=== BRIEF ===
An exact, line-by-line copy is needed, beginning at the line with "TELECOM (43, 228)" and ending at the last line of the listing below.

=== EXTRACTED ENTRIES ===
== == ==
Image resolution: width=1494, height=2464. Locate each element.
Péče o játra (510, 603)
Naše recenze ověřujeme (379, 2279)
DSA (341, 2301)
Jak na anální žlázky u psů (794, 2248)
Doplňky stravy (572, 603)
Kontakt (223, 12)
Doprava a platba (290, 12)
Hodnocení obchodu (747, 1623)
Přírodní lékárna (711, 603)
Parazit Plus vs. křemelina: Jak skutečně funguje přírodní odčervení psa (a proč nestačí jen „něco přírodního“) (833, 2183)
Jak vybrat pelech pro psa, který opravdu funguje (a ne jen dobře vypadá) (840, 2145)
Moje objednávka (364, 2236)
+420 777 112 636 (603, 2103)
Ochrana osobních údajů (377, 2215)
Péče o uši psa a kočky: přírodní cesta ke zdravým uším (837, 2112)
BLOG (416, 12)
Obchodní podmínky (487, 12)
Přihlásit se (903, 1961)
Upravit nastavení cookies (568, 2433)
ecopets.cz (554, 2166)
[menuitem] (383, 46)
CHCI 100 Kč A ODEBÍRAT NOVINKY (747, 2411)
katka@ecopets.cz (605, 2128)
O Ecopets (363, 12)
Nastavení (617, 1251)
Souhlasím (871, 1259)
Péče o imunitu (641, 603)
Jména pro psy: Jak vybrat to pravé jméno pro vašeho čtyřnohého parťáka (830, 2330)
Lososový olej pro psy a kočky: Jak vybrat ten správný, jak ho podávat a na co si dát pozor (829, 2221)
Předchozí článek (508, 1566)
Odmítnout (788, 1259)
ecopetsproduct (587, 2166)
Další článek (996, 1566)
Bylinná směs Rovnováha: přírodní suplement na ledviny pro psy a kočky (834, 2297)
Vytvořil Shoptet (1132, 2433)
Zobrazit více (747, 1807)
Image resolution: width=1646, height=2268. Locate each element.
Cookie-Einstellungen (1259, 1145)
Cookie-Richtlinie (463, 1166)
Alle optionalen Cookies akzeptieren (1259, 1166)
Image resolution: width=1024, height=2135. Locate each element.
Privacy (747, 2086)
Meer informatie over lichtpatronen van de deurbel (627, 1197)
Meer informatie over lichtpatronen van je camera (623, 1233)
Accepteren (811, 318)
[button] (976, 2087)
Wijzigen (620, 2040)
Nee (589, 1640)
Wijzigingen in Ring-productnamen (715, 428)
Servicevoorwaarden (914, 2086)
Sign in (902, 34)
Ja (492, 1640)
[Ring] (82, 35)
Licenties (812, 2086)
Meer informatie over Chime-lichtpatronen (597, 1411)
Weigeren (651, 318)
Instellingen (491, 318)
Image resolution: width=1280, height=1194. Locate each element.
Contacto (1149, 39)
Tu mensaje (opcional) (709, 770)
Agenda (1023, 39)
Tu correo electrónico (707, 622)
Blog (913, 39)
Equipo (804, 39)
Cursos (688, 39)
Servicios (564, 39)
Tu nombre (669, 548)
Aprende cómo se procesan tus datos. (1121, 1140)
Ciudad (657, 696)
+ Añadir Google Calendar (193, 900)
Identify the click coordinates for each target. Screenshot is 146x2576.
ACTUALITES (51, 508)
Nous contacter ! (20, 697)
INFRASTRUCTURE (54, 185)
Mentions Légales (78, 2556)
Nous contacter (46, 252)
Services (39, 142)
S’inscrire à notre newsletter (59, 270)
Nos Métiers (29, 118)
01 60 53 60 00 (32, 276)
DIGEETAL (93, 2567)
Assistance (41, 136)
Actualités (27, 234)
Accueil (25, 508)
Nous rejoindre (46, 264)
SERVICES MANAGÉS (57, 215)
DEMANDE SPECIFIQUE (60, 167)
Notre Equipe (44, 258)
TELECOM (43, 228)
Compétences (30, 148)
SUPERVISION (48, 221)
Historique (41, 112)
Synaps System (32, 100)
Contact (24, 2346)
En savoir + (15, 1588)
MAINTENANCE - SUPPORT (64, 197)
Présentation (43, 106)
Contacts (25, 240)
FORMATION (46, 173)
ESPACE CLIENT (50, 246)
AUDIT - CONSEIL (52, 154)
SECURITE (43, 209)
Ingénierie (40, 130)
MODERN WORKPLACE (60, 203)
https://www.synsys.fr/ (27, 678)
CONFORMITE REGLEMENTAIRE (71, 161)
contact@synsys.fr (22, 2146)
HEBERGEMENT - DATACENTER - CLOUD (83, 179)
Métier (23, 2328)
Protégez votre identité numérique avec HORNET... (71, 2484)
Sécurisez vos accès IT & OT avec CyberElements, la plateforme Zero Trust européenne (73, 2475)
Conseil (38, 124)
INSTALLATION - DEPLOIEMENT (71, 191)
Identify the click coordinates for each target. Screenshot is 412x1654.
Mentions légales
== == ==
=== TASK OUTPUT ===
TELECOM (43, 228)
Compétences (30, 148)
SUPERVISION (48, 221)
Historique (41, 112)
Synaps System (32, 100)
Contact (24, 2346)
En savoir + (15, 1588)
MAINTENANCE - SUPPORT (64, 197)
Présentation (43, 106)
Contacts (25, 240)
FORMATION (46, 173)
ESPACE CLIENT (50, 246)
AUDIT - CONSEIL (52, 154)
SECURITE (43, 209)
Ingénierie (40, 130)
MODERN WORKPLACE (60, 203)
https://www.synsys.fr/ (27, 678)
CONFORMITE REGLEMENTAIRE (71, 161)
contact@synsys.fr (22, 2146)
HEBERGEMENT - DATACENTER - CLOUD (83, 179)
Métier (23, 2328)
Protégez votre identité numérique avec HORNET... (71, 2484)
Sécurisez vos accès IT & OT avec CyberElements, la plateforme Zero Trust européenne (73, 2475)
Conseil (38, 124)
INSTALLATION - DEPLOIEMENT (71, 191)
Identify the click coordinates for each target. Screenshot is 412x1654.
Mentions légales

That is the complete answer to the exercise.